* ACTIVITY:
For each line in the data that includes "icon", make a copy.
*** Opening of DATASET CONTENT ***
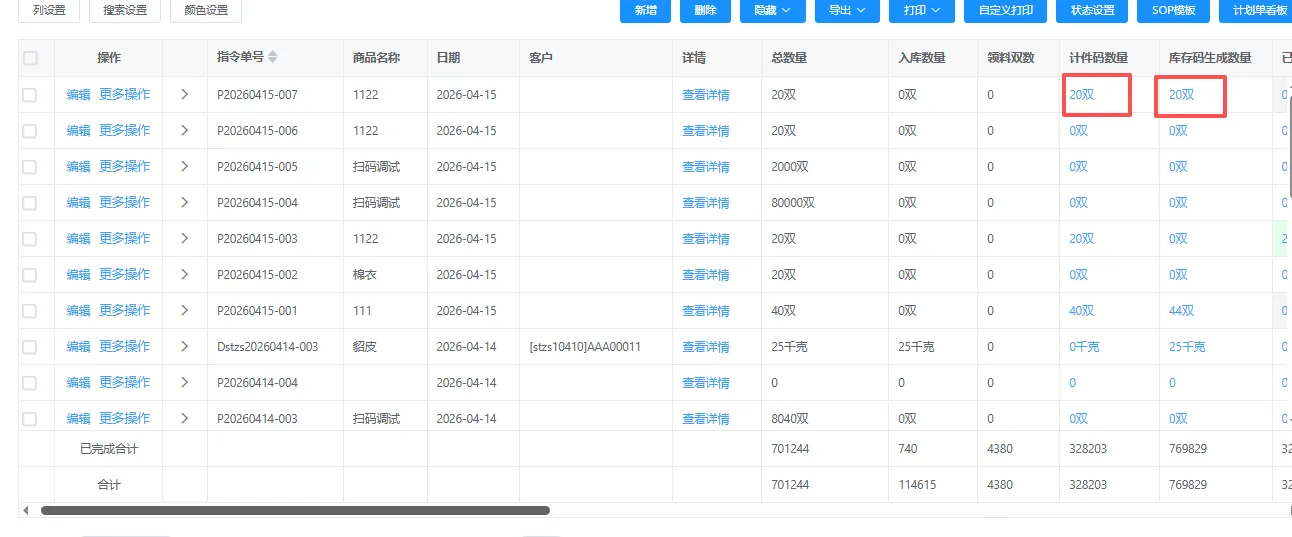
Task: Click the 新增 button
Action: coord(645,10)

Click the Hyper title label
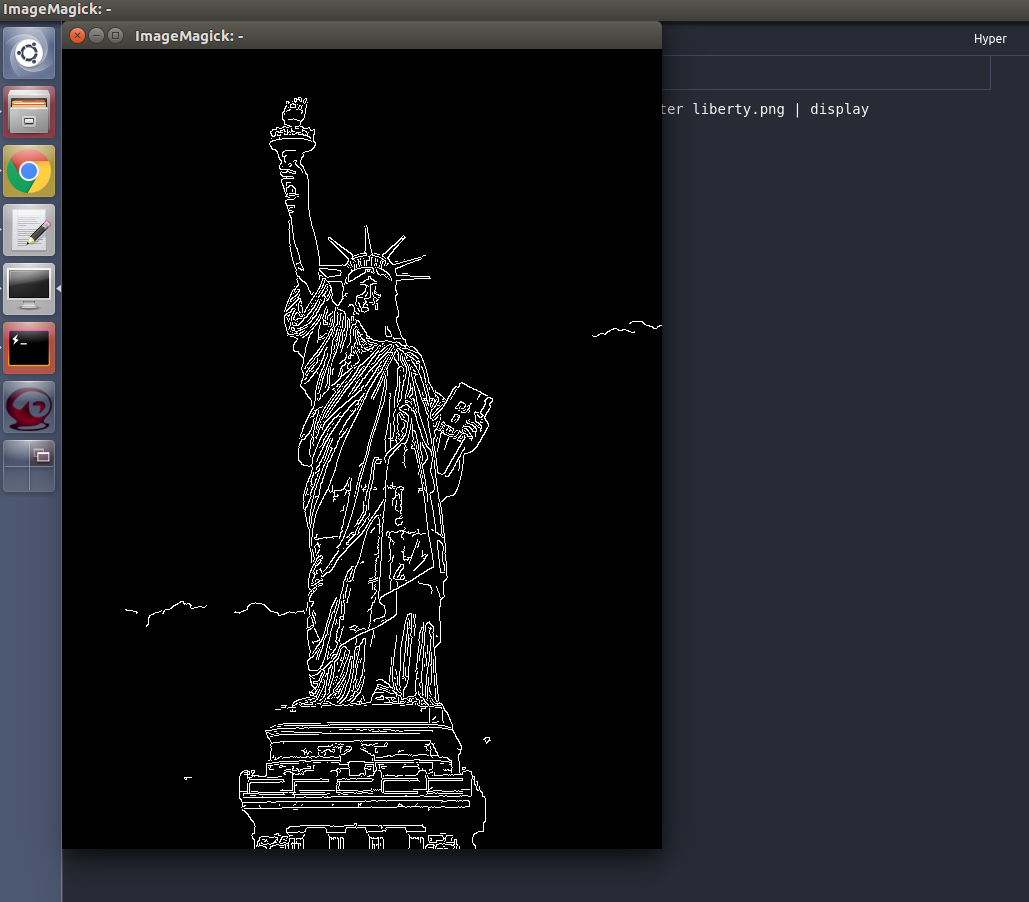click(x=990, y=39)
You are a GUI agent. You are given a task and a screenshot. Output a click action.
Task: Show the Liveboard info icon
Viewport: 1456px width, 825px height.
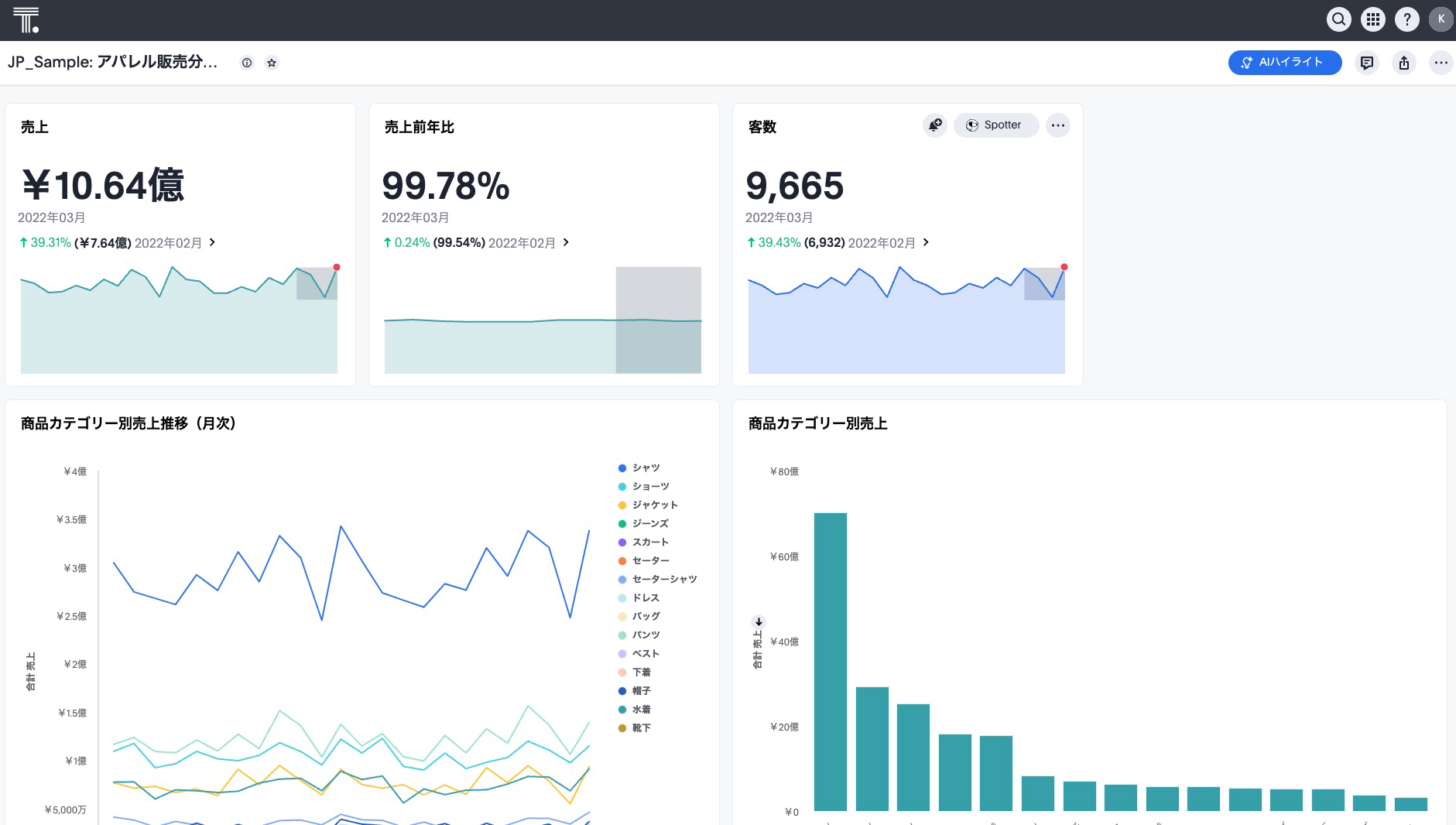coord(247,63)
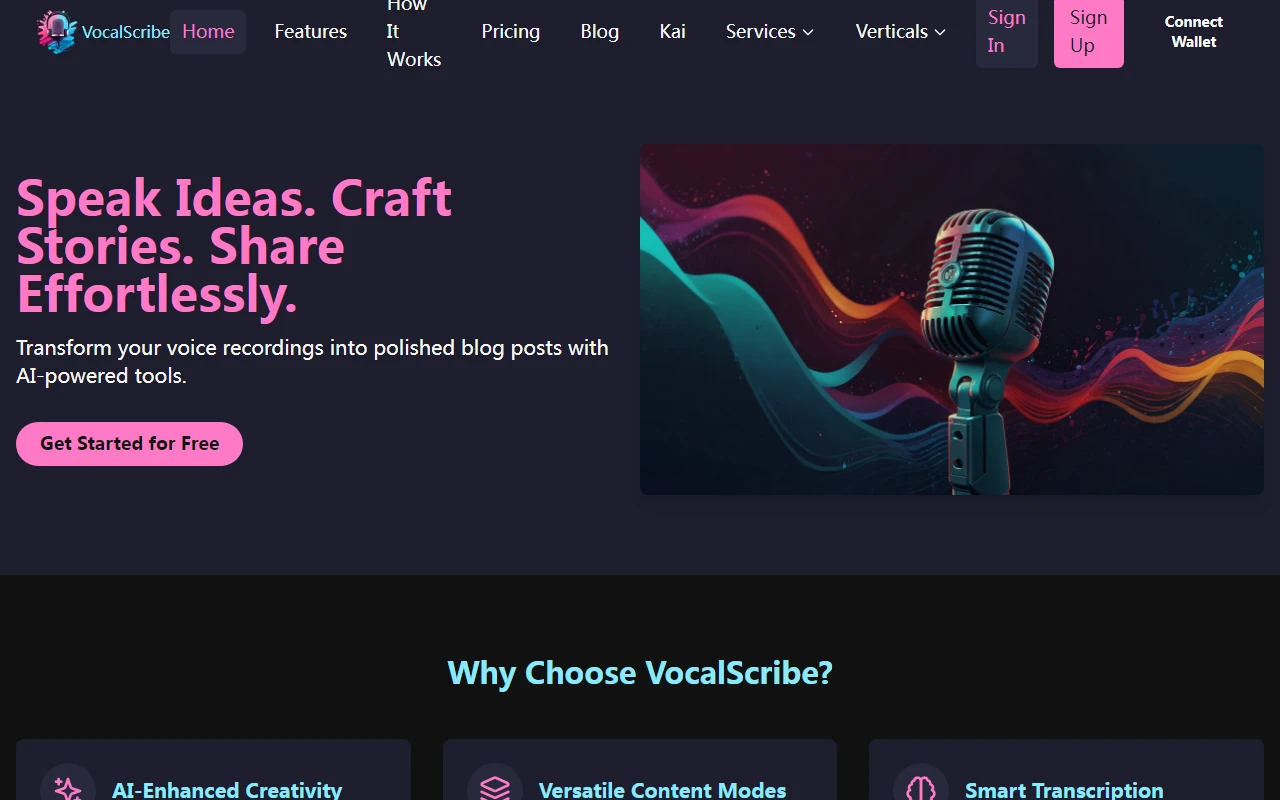Click the chevron arrow beside Services
This screenshot has width=1280, height=800.
pos(808,32)
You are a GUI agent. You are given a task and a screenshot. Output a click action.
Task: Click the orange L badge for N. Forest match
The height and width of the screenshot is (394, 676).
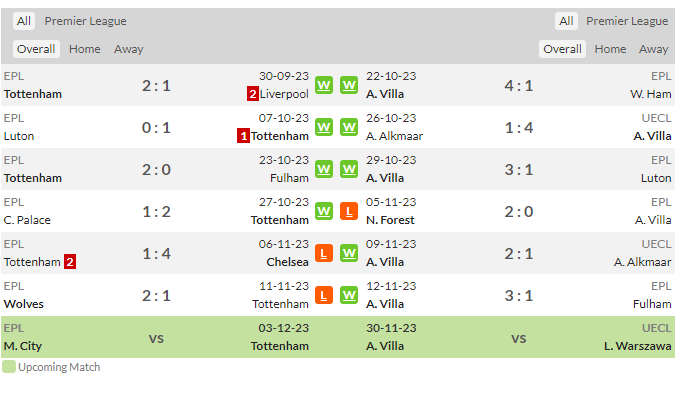349,211
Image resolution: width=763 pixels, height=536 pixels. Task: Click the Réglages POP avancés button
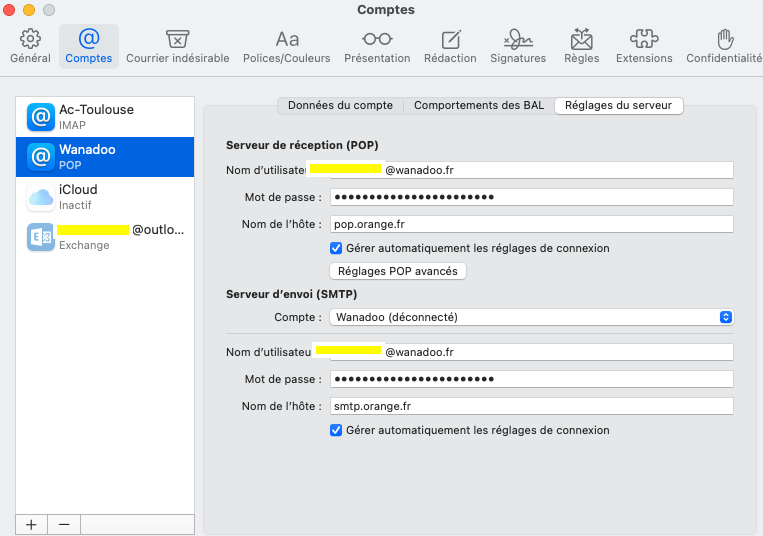[x=397, y=271]
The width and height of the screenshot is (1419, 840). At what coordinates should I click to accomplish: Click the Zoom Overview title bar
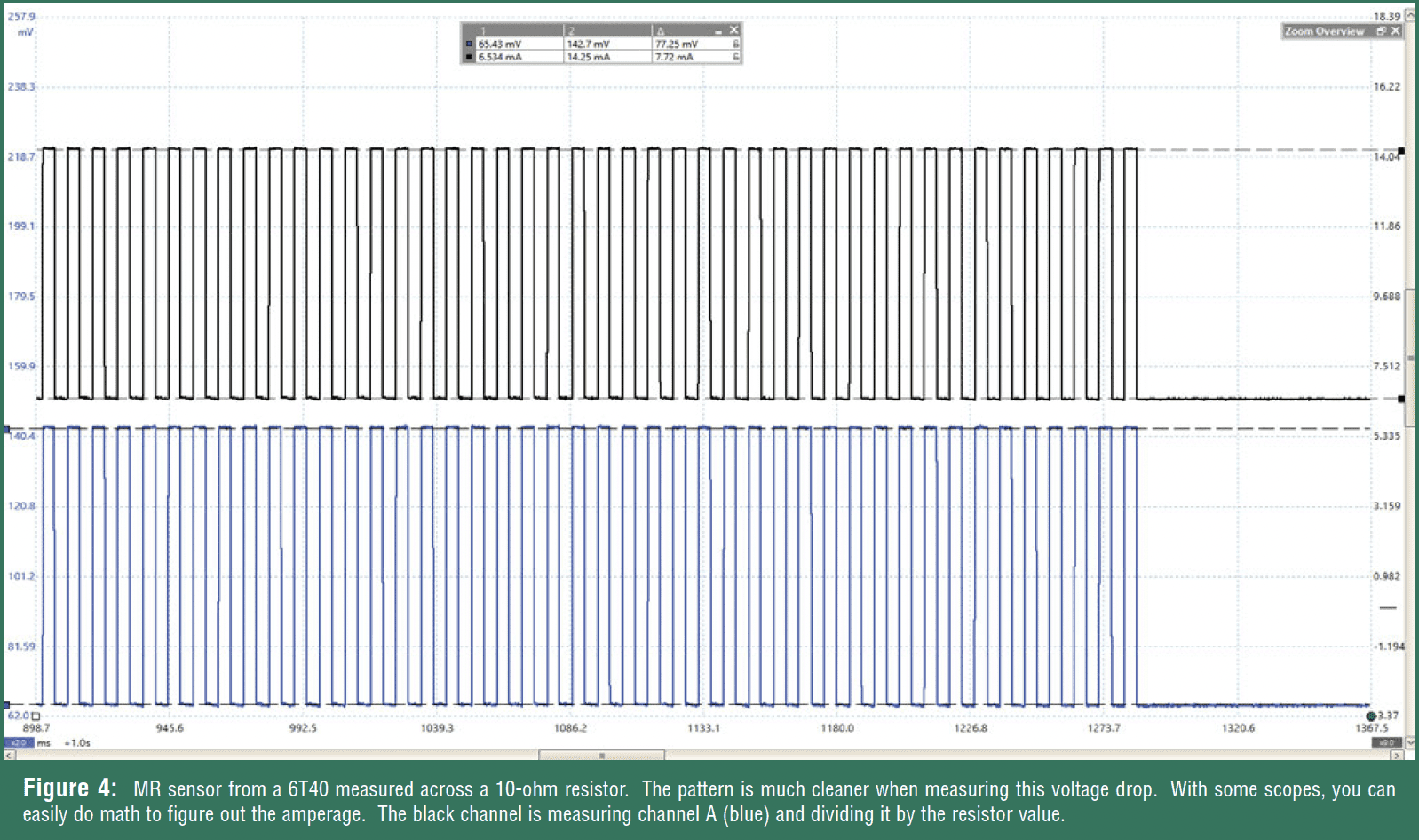click(x=1325, y=31)
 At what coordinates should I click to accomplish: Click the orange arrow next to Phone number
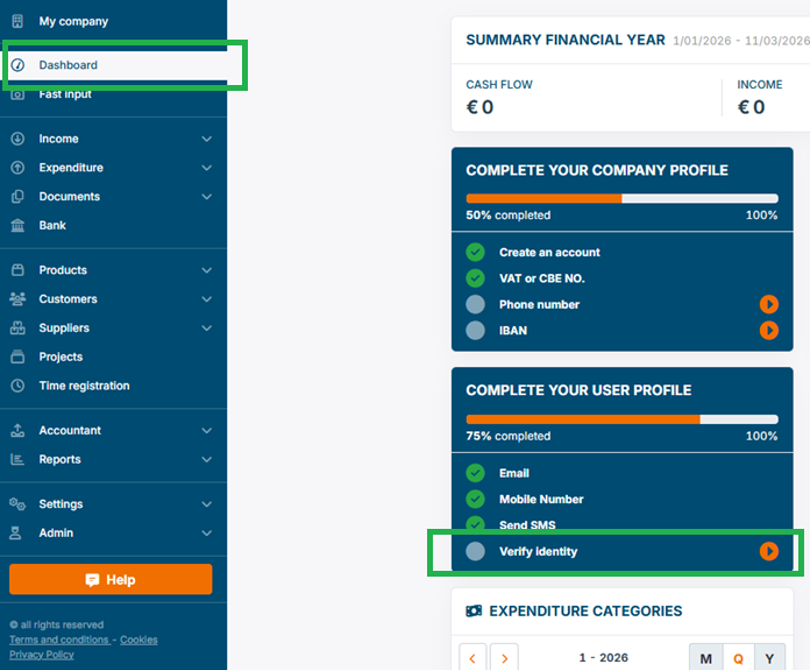(768, 304)
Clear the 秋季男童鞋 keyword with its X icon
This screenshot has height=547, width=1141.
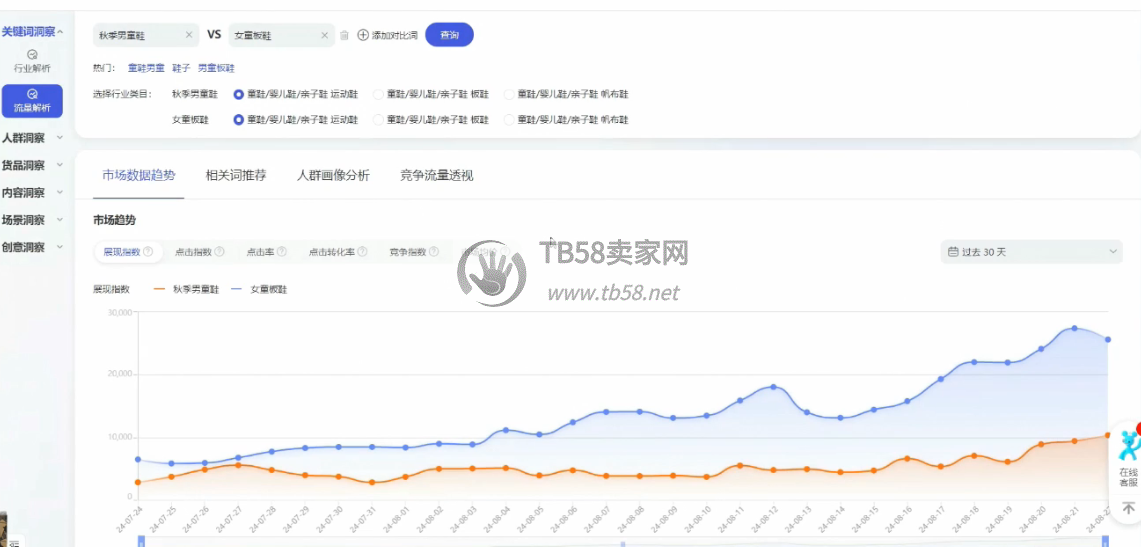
*** Close of DATASET CONTENT ***
* SOLVED PROBLEM:
Task: Show the Liveboard info icon
Clear the 秋季男童鞋 keyword with its X icon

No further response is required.